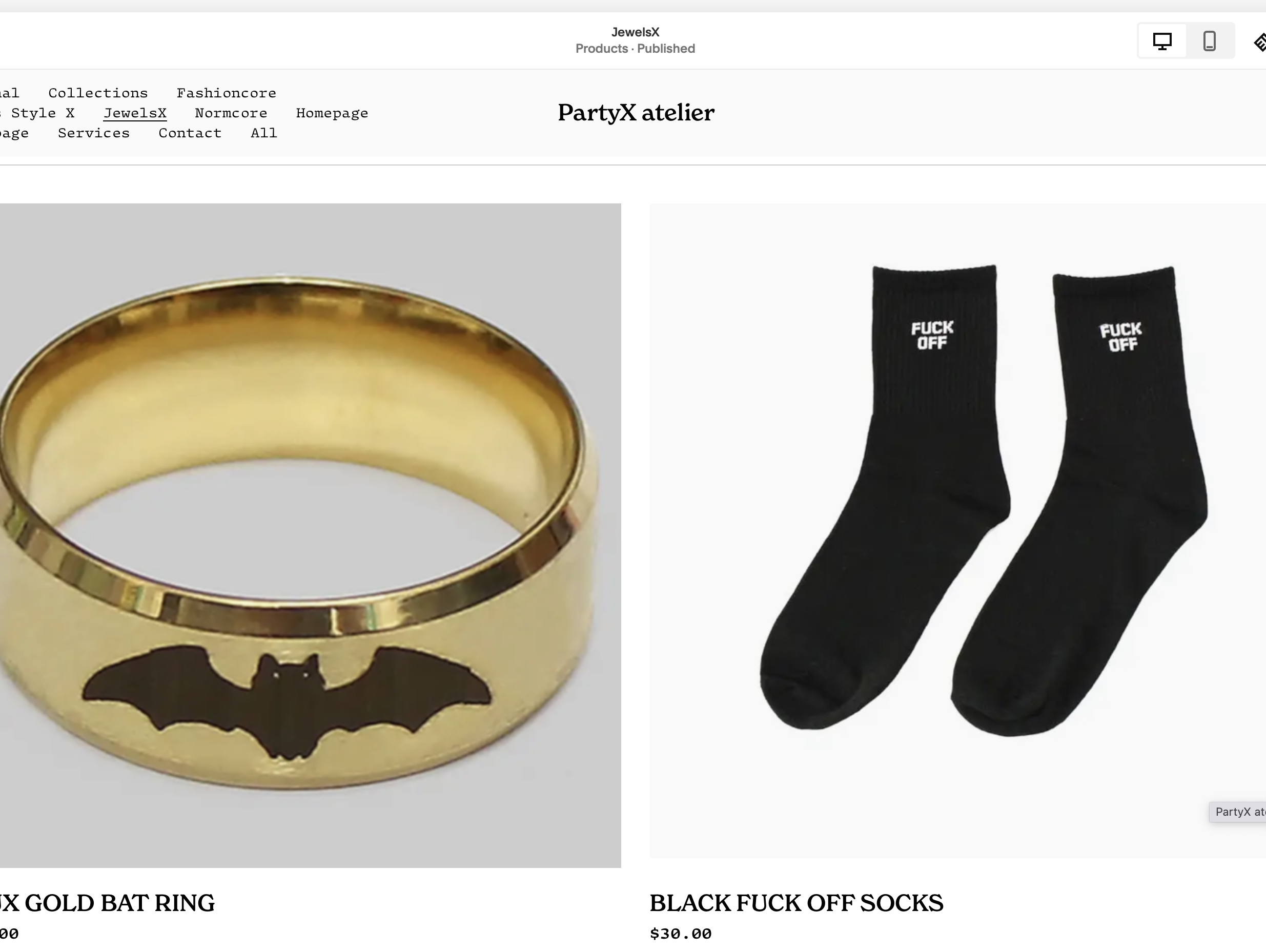Open the Collections navigation link
This screenshot has height=952, width=1266.
click(98, 93)
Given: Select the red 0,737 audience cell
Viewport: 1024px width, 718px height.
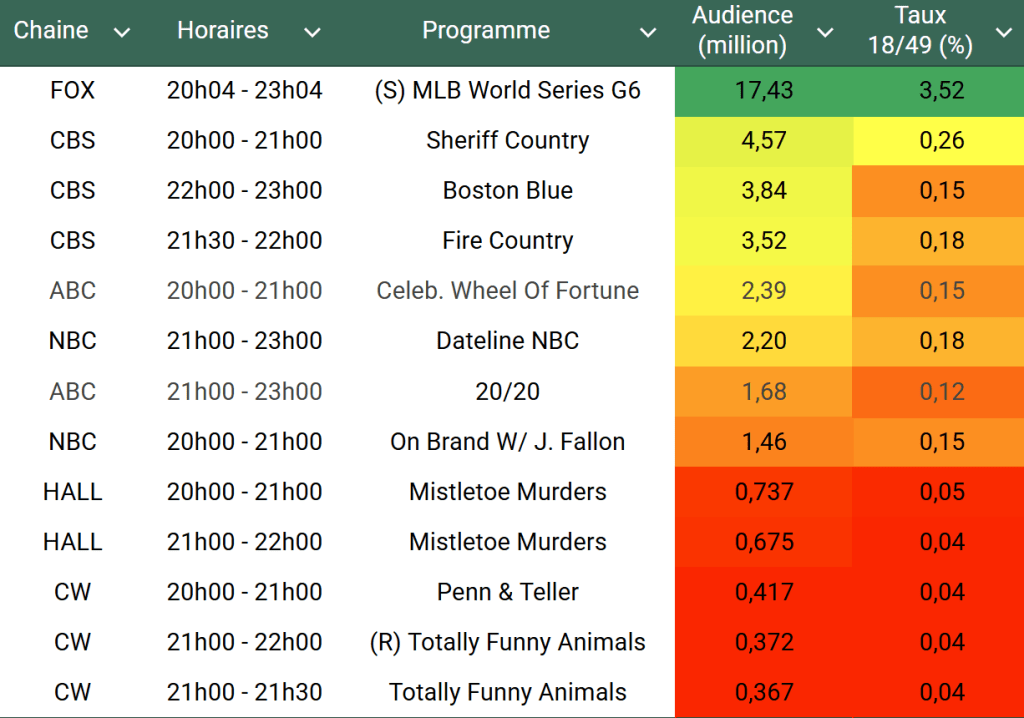Looking at the screenshot, I should (x=764, y=492).
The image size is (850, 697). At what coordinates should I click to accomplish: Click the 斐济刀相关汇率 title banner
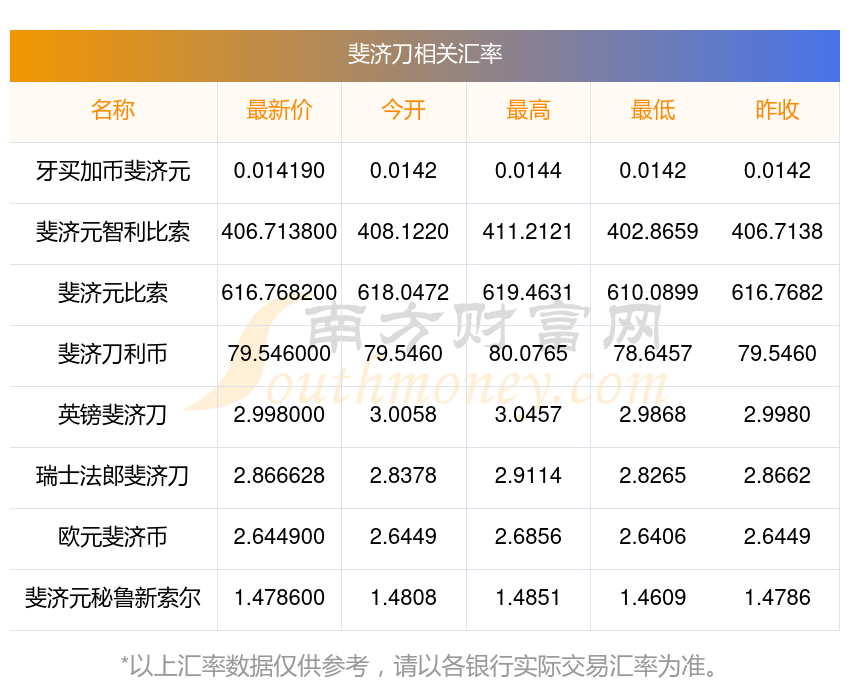pos(425,54)
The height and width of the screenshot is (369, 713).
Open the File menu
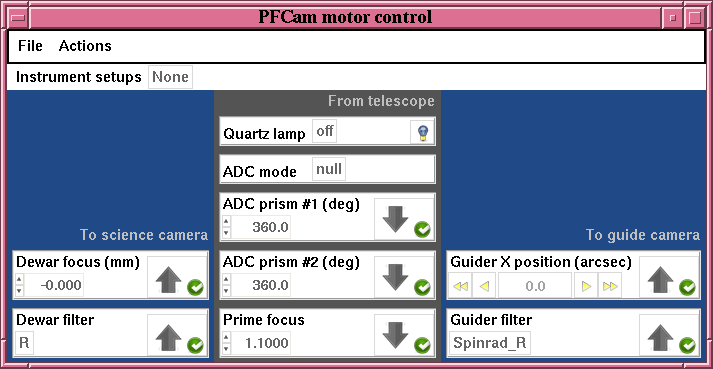coord(30,46)
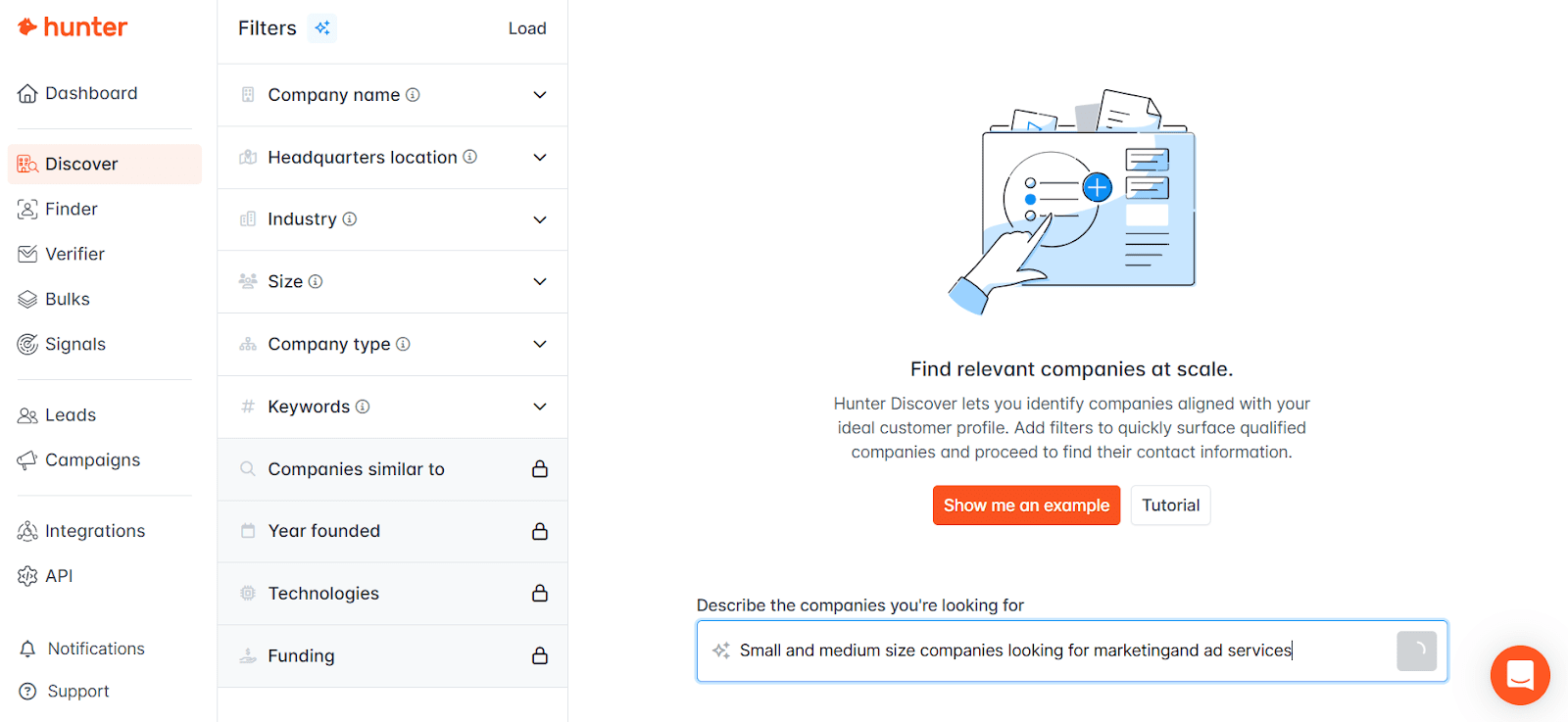The width and height of the screenshot is (1568, 722).
Task: Open the Finder page
Action: pyautogui.click(x=71, y=209)
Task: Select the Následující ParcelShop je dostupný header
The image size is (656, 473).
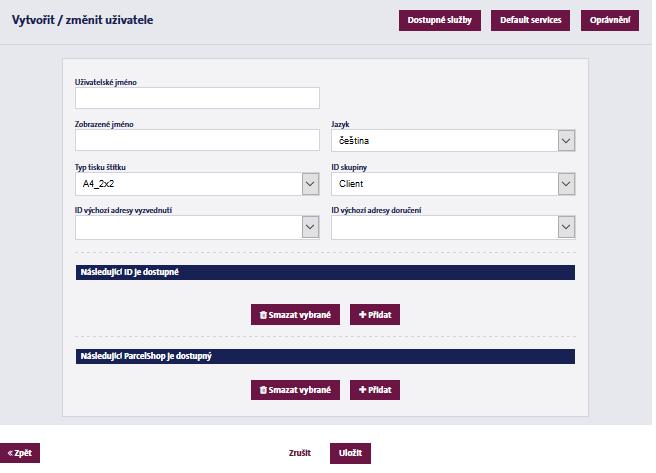Action: tap(325, 356)
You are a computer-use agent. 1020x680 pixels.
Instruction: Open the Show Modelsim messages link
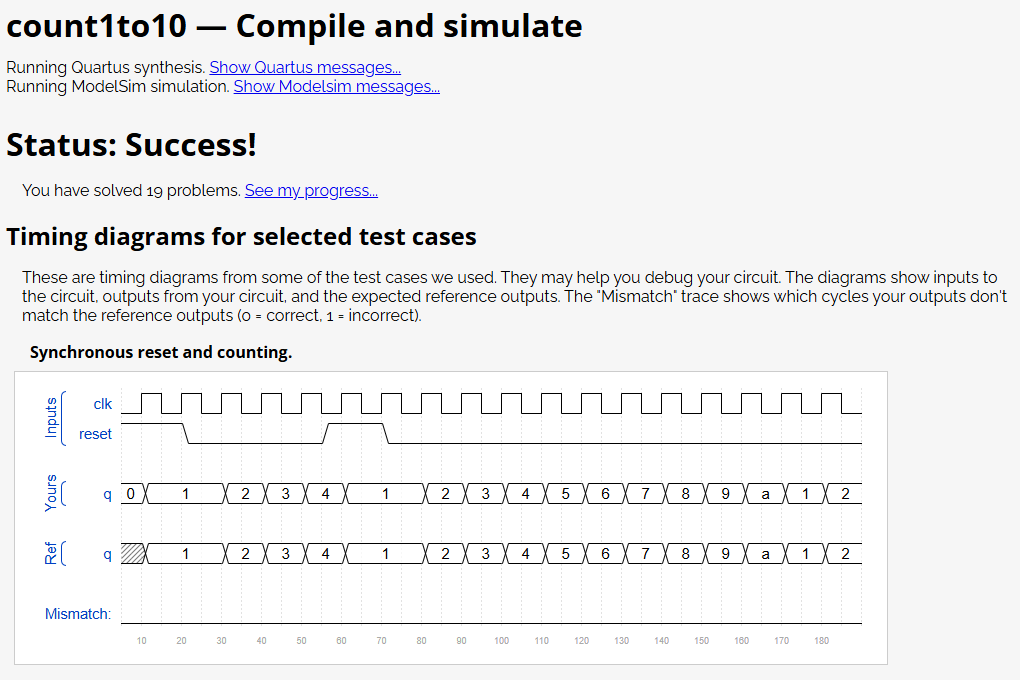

-=-=-

*Assignment*:
Copy every line of the entries in which "Select" can be found.

*The completed task*:
Given: Select the red 0,737 audience cell
Task: Select the Následující ParcelShop je dostupný header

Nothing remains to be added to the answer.